Ilustrasi tambang Batu Bara. (Foto: Ist)
Jakarta, Indonesiainfo.id - Pemerintah melalui Kementerian Energi dan Sumber Daya Mineral (ESDM) akan menyiapkan sejumlah insentif tambahan untuk mempercepat hilirisasi batu bara.
Plt. Direktur Jenderal Mineral dan Batubara Kementerian ESDM Bambang Suswantono menjelaskan, sesuai skenario peta jalan menuju Net Zero Emission (NZE), produksi batubara akan mengalami penurunan pada tahun 2030.
"Penurunan produksi batubara dikarenakan penurunan angka ekspor batubara, maupun kebutuhan batubara sebagai bahan baku pembangkit listrik, seiring meningkatnya bahan baku dari Energi Baru Terbarukan (EBT) menjadi sumber pembangkit listrik," jelas Bambang dalam keterangannya dikutip dari laman Kementerian ESDM pada Kamis (28/9).

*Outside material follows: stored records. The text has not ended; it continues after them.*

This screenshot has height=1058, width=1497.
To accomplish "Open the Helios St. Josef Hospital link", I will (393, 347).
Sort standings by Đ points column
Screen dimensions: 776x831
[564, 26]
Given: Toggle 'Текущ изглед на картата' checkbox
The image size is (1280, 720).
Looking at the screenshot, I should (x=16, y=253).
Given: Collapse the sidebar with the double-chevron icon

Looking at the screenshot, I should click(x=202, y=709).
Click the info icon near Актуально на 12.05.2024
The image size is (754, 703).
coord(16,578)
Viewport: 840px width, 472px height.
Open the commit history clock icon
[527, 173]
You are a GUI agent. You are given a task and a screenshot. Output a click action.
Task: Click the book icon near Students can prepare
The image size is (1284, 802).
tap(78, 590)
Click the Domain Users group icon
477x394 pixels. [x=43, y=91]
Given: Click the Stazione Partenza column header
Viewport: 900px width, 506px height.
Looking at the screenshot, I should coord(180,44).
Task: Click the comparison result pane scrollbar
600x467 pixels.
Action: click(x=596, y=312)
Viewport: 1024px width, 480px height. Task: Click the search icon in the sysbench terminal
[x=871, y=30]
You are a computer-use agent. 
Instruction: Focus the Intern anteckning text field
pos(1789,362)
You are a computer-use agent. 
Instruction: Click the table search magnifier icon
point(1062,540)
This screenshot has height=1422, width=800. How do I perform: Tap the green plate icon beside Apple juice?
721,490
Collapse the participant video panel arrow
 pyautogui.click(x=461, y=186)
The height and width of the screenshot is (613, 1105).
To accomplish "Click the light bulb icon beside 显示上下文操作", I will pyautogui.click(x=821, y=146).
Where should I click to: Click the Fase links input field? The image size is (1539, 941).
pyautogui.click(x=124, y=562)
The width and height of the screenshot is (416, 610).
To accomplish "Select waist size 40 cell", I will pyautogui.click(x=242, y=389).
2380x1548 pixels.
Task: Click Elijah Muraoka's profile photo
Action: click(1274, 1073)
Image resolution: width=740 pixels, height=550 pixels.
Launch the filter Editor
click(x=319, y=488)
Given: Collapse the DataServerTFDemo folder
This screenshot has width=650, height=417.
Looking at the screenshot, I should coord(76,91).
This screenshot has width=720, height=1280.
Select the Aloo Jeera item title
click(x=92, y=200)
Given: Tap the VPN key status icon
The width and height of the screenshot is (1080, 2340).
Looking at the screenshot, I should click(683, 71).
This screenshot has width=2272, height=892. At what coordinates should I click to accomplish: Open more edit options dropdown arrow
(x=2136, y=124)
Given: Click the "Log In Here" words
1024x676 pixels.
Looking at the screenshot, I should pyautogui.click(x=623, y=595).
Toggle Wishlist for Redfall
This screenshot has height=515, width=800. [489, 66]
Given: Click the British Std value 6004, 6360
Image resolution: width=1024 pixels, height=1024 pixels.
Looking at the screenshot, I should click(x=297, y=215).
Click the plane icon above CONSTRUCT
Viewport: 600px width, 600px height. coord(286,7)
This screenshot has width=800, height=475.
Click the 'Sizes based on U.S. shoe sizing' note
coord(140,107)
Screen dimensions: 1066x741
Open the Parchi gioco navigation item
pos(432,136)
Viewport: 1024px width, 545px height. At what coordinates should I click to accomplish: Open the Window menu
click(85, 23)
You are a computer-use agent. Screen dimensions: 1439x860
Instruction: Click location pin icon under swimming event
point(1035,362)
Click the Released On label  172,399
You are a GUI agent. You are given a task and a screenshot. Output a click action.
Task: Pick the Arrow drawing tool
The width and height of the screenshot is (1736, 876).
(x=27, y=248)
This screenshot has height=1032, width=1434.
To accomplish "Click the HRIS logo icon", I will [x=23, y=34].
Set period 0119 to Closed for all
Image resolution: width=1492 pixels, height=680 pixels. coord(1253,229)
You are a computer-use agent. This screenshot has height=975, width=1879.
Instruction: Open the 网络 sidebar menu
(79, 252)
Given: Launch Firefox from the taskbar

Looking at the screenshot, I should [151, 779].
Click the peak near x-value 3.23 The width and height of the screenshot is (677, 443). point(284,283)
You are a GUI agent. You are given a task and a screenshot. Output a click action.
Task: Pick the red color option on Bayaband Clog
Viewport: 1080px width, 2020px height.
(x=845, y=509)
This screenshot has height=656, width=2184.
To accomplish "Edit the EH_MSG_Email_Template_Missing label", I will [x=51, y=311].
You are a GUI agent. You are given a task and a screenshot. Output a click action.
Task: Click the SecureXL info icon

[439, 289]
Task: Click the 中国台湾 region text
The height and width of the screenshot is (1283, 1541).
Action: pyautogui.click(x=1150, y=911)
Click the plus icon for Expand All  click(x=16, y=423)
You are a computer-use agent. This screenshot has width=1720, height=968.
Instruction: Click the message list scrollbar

Bambang menyebut salah satu strategi dalam pemanfaatan batu bara adalah dengan hilirisasi batu bara. Hal ini sejalan dengan program Presiden RI Joko Widodo dalam hilirisasi industri untuk mencapai Indonesia emas pada tahun 2045, sehingga akan memberikan nilai tambah terhadap produk-produk yang dihasilkan.
Batu bara dapat diolah menjadi produk turunan, baik sebagai bahan baku industri maupun sumber energi seperti Dimethyl Ether (DME), Methanol, Synthetic Gas, Hidrogen dan Amonia. Saat ini, beberapa industri hilir batu bara telah selesai dibangun, yaitu briket batu bara, pembuatan kokas, dan upgrading batu bara
Guna mendukung hilirisasi batu bara tersebut, Bambang mengatakan, pemerintah menyediakan tiga insentif bagi perusahaan yang berkomitmen untuk melakukan hilirisasi batu bara.
Ketiga insentif tersebut yaitu; Pertama, insentif dengan pengurangan tarif royalti batu bara khusus untuk gasifikasi batu bara hingga 0%. Kedua, insentif pengaturan harga batu bara khusus untuk meningkatkan nilai tambah (gasifikasi) yang dilaksanakan di mulut tambang.
"Insentif ketiga ialah masa berlaku Izin Usaha Pertambangan batubara yang dikhususkan pada batubara untuk gasifikasi diberikan sesuai dengan umur ekonomis industri gasifikasi batubara," tandasnya.
Untuk diketahui, produksi batu bara Indonesia pada tahun 2022 mencapai 687 juta ton, meningkat apabila dibandingkan dengan produksi batu bara pada tahun 2021. Produksi batu bara tahun 2022 digunakan untuk memenuhi kebutuhan dalam negeri sebanyak 215 juta ton, salah satunya adalah sebagai pasokan untuk kebutuhan PLTU batu bara, sedangkan sebagian dipasarkan ke luar negeri.